> [About this exercise]: Look through the data below and extract, unchanged, the lines from the one that contains "The width and height of the screenshot is (1075, 609)." to the one that contains "Image resolution: width=1568 pixels, height=425", both included.
—————
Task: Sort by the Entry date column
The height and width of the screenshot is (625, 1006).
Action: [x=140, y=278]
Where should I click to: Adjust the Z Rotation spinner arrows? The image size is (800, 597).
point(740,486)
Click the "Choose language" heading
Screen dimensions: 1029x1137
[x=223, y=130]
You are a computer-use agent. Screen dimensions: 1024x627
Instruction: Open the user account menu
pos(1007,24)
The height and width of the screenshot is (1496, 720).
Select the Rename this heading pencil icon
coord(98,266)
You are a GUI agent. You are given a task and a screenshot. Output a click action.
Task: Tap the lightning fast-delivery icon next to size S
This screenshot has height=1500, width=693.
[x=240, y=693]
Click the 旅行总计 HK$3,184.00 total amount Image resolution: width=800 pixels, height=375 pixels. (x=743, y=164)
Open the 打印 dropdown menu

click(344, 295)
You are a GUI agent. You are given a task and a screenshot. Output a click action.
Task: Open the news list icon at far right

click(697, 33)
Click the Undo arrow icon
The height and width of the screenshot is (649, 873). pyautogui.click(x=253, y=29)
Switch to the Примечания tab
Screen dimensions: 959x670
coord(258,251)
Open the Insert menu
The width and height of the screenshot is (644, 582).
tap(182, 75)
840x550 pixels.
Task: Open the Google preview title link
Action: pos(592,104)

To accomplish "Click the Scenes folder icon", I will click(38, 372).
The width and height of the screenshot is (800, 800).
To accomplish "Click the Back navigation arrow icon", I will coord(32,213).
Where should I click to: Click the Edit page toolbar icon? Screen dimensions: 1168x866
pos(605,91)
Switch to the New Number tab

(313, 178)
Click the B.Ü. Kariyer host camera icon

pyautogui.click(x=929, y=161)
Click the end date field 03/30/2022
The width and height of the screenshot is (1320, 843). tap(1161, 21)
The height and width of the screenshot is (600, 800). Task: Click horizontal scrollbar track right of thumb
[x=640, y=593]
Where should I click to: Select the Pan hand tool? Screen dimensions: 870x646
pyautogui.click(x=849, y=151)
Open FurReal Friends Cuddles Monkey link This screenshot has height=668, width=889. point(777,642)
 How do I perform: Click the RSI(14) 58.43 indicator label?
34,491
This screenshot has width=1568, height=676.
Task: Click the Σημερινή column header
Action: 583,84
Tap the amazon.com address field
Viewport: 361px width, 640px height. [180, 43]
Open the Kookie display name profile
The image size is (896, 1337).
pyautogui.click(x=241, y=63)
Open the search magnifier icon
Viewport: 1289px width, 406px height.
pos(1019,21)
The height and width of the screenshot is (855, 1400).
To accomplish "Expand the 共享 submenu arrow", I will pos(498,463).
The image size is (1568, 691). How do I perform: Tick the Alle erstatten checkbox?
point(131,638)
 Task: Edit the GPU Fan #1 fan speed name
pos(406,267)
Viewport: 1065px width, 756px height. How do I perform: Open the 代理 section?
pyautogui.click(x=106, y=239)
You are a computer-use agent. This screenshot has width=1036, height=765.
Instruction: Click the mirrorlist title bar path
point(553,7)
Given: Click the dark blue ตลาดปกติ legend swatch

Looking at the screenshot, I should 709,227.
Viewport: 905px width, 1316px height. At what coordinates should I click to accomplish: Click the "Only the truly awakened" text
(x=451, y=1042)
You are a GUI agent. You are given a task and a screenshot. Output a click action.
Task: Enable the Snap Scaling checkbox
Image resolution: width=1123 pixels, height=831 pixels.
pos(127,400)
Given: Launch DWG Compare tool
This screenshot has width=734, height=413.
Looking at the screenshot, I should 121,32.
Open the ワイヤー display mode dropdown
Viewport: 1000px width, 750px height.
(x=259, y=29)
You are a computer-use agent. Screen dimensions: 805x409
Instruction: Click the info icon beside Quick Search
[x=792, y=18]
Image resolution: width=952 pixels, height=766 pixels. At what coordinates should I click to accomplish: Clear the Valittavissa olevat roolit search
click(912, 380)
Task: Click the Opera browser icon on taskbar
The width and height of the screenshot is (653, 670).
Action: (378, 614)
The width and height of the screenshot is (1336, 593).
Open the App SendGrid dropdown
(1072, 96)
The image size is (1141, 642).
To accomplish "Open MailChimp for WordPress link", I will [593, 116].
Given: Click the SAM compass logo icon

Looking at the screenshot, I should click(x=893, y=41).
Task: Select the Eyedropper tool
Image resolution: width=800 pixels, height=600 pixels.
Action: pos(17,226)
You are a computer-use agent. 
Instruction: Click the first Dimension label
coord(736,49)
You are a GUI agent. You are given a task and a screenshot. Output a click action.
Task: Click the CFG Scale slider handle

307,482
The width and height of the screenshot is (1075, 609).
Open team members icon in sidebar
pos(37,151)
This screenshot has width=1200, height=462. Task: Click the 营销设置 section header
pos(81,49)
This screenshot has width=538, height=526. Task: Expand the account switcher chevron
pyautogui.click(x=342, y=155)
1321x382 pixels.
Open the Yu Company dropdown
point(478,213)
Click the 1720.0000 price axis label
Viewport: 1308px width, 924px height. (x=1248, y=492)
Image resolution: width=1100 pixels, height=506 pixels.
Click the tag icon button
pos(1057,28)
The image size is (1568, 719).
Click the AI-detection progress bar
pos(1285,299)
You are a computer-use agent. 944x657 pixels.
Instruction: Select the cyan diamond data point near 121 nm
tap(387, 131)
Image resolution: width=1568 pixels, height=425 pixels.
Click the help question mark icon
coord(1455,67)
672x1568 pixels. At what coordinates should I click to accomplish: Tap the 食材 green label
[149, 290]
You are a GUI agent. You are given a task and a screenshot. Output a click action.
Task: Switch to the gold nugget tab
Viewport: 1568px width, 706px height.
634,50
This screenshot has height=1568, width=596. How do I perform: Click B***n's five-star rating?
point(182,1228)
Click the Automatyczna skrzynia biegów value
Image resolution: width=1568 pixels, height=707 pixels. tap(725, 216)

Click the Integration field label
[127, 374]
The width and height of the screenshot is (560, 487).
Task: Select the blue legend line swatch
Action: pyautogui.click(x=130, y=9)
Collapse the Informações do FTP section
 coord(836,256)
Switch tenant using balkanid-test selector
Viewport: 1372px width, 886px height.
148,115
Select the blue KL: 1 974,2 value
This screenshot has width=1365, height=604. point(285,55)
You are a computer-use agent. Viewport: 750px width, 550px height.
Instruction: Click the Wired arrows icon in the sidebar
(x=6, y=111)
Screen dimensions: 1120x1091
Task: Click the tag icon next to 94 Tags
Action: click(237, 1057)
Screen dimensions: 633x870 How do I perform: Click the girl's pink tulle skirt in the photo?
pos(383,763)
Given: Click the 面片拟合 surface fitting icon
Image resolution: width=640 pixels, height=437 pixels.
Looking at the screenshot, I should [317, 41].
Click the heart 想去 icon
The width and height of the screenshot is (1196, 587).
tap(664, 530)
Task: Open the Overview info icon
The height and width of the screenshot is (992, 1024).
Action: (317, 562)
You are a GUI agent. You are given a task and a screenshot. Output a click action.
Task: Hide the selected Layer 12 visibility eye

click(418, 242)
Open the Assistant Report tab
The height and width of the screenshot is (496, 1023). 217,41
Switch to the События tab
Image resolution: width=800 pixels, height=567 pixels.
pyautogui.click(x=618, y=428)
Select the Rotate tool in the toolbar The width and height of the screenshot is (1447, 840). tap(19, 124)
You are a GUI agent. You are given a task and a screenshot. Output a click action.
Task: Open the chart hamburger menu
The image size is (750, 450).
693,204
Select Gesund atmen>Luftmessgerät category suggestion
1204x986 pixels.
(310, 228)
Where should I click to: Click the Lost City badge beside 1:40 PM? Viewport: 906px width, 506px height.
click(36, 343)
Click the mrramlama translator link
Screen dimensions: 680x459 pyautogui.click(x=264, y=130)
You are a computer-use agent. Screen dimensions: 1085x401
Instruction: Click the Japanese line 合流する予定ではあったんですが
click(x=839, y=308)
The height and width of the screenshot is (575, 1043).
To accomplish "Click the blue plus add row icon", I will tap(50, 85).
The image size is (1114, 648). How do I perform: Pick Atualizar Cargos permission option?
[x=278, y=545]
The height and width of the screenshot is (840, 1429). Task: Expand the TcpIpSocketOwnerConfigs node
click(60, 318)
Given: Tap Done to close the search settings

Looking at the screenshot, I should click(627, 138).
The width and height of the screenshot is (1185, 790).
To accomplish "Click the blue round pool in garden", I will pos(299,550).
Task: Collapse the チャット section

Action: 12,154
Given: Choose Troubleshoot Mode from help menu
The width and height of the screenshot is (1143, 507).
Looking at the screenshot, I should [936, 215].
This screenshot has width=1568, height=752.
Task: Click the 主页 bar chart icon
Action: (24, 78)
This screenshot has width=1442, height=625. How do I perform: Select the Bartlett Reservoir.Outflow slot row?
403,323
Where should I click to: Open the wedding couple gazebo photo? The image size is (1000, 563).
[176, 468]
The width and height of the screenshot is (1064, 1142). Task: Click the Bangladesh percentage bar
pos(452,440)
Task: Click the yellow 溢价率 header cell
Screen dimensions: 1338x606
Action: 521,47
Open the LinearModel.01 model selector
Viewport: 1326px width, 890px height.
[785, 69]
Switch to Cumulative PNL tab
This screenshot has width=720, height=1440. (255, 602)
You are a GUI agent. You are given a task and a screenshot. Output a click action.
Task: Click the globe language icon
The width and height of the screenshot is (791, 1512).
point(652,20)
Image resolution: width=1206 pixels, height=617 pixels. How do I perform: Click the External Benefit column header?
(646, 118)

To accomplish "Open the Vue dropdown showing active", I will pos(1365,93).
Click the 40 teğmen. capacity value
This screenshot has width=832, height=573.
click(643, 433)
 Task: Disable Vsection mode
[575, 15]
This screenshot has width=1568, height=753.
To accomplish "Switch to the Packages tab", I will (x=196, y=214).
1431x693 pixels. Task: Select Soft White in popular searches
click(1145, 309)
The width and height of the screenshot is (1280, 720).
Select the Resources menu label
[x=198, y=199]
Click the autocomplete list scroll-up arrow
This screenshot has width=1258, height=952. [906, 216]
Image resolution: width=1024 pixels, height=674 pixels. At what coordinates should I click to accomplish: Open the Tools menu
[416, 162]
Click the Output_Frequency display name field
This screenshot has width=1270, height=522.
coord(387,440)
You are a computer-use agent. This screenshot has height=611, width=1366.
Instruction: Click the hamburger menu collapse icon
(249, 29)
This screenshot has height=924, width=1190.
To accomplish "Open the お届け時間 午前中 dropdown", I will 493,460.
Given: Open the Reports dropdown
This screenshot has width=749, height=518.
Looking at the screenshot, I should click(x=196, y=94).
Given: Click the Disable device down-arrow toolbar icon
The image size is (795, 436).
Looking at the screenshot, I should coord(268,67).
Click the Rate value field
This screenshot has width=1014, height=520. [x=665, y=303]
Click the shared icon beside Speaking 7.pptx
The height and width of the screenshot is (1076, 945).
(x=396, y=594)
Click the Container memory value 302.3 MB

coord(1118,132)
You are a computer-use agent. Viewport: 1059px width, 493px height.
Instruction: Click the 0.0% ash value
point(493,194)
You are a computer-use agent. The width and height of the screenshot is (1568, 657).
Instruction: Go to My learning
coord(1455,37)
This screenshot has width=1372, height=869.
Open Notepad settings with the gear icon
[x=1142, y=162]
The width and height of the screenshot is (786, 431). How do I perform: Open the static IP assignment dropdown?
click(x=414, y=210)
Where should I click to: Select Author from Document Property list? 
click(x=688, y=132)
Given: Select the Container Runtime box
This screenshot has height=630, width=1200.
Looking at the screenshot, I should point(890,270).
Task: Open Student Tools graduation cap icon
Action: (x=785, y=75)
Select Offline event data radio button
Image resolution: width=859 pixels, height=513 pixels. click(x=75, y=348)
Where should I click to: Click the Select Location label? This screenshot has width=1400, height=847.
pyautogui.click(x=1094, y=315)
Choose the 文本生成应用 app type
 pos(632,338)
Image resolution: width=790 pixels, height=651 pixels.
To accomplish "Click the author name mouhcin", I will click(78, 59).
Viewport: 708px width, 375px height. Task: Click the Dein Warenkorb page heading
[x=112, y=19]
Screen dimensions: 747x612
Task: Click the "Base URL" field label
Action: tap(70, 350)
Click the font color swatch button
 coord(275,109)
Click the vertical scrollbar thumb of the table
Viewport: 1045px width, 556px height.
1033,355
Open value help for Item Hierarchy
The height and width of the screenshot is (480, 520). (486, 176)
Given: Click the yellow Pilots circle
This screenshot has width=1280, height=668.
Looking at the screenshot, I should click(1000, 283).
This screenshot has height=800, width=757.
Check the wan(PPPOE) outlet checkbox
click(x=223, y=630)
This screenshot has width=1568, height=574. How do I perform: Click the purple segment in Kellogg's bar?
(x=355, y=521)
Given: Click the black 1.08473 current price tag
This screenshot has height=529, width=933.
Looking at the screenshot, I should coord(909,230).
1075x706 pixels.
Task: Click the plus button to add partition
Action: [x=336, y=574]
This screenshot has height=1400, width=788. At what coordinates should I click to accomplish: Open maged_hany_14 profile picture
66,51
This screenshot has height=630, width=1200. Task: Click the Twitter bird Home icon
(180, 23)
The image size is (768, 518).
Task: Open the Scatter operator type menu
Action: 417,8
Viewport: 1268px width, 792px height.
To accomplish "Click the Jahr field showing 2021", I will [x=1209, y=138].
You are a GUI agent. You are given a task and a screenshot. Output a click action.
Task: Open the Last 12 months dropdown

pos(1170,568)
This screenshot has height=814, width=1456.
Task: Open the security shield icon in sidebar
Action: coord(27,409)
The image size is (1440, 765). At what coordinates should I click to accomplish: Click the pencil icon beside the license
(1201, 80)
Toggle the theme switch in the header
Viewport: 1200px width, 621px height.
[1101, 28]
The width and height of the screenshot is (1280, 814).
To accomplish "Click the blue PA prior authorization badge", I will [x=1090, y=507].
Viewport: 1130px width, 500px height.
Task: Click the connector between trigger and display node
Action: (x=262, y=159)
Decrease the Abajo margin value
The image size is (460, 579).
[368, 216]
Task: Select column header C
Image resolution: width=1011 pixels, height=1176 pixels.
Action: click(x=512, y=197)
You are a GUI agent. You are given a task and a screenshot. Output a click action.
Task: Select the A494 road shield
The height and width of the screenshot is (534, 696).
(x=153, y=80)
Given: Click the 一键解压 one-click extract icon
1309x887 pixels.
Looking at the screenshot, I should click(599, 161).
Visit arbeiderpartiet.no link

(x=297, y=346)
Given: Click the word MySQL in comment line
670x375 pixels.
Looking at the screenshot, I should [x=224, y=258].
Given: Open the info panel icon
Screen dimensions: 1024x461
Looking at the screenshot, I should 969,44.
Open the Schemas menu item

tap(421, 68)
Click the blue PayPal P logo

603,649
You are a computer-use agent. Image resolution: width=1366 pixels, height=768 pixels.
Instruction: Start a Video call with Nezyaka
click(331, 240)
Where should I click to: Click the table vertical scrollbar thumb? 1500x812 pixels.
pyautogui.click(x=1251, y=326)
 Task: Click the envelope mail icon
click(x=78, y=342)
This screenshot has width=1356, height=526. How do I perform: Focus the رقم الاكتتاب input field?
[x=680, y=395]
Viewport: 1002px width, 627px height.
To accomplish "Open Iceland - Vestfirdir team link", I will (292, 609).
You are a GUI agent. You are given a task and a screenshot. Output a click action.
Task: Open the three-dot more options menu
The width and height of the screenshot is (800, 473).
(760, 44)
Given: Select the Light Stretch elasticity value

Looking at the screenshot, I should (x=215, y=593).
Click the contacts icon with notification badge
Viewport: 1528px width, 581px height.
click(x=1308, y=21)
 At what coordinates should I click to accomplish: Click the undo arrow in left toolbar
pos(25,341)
—————
> [Solution to this exercise]:
The width and height of the screenshot is (1075, 609).
Open team members icon in sidebar
pos(37,151)
This screenshot has width=1200, height=462. Task: Click the 营销设置 section header
pos(81,49)
This screenshot has width=538, height=526. Task: Expand the account switcher chevron
pyautogui.click(x=342, y=155)
1321x382 pixels.
Open the Yu Company dropdown
point(478,213)
Click the 1720.0000 price axis label
Viewport: 1308px width, 924px height. (x=1248, y=492)
Image resolution: width=1100 pixels, height=506 pixels.
Click the tag icon button
pos(1057,28)
The image size is (1568, 719).
Click the AI-detection progress bar
pos(1285,299)
You are a computer-use agent. 944x657 pixels.
Instruction: Select the cyan diamond data point near 121 nm
tap(387, 131)
Image resolution: width=1568 pixels, height=425 pixels.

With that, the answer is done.